## DIRECTIVE
Write out the data word for word, everything from the line containing "Image resolution: width=1511" down to the line containing "click(x=114, y=177)", including both of those lines.
===== EXERCISE INPUT
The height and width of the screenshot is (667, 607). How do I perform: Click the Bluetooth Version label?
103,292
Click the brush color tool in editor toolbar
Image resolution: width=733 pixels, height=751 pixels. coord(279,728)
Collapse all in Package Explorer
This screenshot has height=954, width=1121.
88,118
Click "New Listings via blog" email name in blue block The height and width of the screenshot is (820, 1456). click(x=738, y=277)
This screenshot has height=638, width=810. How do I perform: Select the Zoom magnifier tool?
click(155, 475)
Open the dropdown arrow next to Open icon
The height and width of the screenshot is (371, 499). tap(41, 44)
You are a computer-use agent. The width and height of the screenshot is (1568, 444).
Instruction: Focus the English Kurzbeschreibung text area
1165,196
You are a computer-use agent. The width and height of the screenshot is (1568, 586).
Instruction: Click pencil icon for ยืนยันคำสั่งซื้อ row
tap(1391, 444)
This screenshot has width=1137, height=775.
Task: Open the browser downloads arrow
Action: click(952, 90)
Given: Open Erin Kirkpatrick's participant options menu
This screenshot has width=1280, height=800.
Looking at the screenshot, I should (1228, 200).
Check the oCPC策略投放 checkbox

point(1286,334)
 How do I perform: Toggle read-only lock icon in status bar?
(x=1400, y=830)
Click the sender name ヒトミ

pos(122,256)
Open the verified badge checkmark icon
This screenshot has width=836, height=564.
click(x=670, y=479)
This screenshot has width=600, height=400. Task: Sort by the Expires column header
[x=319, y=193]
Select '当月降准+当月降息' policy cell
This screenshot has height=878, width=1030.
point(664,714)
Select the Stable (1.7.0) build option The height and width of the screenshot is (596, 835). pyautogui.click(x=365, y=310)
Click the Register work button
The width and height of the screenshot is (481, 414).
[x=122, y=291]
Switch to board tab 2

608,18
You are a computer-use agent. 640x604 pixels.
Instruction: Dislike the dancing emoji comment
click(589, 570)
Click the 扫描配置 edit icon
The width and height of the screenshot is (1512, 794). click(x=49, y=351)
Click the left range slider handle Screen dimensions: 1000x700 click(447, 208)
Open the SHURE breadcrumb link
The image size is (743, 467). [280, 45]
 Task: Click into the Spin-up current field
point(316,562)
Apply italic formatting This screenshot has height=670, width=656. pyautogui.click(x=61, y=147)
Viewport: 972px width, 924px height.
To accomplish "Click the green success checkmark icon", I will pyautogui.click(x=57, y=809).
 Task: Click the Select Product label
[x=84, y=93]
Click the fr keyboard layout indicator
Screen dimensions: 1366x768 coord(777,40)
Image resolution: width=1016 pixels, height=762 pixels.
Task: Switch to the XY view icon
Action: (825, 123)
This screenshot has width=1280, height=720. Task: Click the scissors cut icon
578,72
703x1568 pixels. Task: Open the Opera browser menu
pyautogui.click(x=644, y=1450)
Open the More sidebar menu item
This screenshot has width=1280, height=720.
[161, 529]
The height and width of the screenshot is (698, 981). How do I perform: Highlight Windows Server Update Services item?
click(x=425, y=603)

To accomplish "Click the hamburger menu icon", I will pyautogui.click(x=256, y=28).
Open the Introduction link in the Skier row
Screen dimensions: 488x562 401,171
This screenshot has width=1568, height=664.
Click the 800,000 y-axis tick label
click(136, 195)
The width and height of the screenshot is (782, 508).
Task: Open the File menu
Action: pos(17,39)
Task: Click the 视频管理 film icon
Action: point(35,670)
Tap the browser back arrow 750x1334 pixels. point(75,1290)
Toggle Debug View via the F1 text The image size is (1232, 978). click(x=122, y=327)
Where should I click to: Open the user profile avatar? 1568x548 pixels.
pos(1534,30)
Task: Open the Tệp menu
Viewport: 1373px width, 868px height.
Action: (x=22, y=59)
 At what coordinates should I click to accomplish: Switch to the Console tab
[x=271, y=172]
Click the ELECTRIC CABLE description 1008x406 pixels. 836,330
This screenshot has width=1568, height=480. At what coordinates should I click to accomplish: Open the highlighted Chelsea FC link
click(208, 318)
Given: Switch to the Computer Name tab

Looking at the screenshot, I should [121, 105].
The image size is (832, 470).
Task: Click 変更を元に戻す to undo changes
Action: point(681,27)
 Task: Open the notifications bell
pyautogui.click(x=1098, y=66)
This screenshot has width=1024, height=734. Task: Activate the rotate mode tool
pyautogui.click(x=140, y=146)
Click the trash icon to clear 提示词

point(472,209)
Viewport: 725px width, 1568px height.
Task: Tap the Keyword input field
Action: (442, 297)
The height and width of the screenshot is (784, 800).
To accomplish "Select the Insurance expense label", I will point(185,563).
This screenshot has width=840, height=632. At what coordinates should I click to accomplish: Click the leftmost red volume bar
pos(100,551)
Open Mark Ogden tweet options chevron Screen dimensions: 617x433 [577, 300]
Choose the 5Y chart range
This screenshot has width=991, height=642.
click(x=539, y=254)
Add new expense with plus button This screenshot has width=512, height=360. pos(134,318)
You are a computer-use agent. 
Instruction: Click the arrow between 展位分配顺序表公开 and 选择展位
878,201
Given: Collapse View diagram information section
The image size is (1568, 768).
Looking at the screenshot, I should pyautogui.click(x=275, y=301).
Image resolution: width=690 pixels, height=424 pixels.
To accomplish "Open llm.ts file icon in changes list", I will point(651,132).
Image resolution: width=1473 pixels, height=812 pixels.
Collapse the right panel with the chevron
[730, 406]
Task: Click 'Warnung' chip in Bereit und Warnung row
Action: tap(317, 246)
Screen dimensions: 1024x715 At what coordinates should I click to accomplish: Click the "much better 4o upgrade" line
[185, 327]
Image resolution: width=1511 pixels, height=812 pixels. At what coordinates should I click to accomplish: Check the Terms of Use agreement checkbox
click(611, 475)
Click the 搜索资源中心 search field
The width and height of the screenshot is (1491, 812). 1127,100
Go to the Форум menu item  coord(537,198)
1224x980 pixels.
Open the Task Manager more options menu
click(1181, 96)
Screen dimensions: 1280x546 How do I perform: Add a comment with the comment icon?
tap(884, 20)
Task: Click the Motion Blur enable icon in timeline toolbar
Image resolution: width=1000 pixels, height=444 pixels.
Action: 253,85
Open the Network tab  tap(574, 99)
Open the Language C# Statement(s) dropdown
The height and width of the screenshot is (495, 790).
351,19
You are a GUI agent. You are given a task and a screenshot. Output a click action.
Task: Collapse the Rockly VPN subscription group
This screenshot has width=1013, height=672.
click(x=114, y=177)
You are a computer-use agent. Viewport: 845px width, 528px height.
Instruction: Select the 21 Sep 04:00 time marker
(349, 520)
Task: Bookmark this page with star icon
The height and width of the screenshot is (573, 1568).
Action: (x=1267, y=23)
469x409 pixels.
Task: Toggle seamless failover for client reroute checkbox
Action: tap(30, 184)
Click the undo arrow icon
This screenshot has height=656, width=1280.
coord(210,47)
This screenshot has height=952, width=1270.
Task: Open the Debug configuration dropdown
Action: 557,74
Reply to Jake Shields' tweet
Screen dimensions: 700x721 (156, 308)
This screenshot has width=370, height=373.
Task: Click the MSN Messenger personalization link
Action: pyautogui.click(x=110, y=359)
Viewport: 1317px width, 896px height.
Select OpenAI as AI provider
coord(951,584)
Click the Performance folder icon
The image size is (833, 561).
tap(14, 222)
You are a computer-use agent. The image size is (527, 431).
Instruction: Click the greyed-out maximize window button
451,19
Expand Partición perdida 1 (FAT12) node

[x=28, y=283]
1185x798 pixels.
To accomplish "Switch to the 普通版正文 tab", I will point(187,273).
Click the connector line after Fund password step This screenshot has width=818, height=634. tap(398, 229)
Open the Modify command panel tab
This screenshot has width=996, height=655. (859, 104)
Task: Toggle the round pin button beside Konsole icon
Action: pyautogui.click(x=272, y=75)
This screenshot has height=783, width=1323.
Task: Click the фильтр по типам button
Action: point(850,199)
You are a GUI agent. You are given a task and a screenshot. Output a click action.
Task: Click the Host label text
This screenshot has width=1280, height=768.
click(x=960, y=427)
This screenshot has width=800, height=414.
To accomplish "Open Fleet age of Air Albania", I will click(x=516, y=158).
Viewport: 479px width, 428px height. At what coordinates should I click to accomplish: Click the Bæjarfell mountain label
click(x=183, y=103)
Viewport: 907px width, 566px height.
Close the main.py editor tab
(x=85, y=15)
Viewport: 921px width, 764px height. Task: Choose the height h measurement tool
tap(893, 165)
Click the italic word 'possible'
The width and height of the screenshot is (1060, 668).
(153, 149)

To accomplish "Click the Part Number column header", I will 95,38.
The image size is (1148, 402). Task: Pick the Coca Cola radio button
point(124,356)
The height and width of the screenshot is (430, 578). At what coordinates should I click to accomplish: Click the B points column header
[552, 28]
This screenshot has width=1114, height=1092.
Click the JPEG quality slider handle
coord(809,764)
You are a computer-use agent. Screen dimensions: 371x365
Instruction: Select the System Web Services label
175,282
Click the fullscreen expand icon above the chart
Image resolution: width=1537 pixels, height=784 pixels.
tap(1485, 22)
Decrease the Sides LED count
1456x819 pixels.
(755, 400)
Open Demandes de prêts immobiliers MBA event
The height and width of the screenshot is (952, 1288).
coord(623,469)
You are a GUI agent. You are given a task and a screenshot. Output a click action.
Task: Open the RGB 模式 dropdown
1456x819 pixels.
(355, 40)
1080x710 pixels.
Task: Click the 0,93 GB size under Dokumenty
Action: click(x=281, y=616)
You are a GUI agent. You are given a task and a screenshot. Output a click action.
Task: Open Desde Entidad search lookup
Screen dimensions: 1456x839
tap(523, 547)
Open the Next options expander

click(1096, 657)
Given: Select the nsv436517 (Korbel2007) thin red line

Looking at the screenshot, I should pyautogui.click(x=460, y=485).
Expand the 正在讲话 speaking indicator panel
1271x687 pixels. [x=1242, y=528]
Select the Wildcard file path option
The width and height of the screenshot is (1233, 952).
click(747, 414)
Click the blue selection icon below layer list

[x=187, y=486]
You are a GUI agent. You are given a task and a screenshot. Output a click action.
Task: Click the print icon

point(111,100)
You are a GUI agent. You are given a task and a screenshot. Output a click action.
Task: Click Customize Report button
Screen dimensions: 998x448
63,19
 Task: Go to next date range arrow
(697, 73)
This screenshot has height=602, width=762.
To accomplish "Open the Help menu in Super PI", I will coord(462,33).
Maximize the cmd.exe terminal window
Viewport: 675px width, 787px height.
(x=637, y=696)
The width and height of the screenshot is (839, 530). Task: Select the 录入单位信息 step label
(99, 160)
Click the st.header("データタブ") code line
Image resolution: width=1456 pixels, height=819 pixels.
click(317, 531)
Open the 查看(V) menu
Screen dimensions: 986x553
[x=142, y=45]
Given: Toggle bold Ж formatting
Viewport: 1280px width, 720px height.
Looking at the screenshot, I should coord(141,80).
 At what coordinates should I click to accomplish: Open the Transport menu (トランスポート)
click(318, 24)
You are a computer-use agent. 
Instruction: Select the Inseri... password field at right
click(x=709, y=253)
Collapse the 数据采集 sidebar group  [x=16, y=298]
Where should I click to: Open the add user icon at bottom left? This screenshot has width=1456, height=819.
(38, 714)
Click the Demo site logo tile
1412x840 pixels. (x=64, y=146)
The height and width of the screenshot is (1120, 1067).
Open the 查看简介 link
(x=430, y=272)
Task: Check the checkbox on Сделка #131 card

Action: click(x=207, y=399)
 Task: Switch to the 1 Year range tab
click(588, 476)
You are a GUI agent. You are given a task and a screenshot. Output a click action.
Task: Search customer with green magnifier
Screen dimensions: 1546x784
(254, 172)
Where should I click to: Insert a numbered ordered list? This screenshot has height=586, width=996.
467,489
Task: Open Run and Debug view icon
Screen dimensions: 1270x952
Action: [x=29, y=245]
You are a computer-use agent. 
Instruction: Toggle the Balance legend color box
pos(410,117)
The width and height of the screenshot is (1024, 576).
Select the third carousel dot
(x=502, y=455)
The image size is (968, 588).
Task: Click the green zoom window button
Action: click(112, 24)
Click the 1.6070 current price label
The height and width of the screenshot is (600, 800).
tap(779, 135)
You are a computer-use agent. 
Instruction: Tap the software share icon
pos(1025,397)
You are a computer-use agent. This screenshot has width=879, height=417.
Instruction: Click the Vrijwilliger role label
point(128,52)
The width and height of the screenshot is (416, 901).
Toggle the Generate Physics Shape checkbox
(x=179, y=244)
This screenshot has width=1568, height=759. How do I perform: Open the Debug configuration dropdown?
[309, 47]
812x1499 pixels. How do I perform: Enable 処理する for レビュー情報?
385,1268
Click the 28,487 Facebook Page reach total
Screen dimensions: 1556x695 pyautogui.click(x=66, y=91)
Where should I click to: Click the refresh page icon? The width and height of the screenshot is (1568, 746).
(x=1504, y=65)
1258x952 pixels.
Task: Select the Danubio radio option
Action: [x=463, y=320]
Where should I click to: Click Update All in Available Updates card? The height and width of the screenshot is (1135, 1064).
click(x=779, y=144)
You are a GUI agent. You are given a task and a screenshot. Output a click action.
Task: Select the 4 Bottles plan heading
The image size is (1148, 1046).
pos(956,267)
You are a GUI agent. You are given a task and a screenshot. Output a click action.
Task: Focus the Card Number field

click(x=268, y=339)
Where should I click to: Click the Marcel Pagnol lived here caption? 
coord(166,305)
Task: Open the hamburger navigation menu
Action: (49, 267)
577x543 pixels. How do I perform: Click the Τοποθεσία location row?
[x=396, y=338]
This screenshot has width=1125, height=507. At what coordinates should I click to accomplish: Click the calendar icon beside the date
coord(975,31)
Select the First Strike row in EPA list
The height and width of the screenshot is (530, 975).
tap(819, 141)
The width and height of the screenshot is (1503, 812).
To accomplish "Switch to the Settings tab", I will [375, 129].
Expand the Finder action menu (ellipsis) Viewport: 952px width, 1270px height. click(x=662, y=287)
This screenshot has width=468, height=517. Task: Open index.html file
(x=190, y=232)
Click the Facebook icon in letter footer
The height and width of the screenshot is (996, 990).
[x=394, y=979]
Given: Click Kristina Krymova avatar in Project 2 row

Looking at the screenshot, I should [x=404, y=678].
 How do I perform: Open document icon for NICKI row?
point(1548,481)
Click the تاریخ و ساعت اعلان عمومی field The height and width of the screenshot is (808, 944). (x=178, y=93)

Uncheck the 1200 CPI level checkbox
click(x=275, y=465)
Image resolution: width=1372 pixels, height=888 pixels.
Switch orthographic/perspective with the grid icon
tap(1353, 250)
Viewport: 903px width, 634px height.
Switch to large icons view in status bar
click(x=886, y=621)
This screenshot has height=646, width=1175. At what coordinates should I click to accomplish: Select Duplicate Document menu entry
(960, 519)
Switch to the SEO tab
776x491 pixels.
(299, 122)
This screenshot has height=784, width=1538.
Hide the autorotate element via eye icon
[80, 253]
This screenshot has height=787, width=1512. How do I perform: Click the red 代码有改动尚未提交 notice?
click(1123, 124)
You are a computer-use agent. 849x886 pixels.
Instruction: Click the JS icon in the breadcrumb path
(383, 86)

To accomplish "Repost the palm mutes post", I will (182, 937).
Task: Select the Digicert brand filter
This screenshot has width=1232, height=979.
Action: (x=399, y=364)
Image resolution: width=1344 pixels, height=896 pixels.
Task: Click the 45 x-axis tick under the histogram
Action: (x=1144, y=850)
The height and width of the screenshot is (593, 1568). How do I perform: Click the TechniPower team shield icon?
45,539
==========
## SOLUTION TO THIS TASK
Image resolution: width=1511 pixels, height=812 pixels. At what coordinates should I click to accomplish: Check the Terms of Use agreement checkbox
click(611, 475)
Click the 搜索资源中心 search field
The width and height of the screenshot is (1491, 812). 1127,100
Go to the Форум menu item  coord(537,198)
1224x980 pixels.
Open the Task Manager more options menu
click(1181, 96)
Screen dimensions: 1280x546 How do I perform: Add a comment with the comment icon?
tap(884, 20)
Task: Click the Motion Blur enable icon in timeline toolbar
Image resolution: width=1000 pixels, height=444 pixels.
Action: 253,85
Open the Network tab  tap(574, 99)
Open the Language C# Statement(s) dropdown
The height and width of the screenshot is (495, 790).
351,19
You are a GUI agent. You are given a task and a screenshot. Output a click action.
Task: Collapse the Rockly VPN subscription group
This screenshot has width=1013, height=672.
click(x=114, y=177)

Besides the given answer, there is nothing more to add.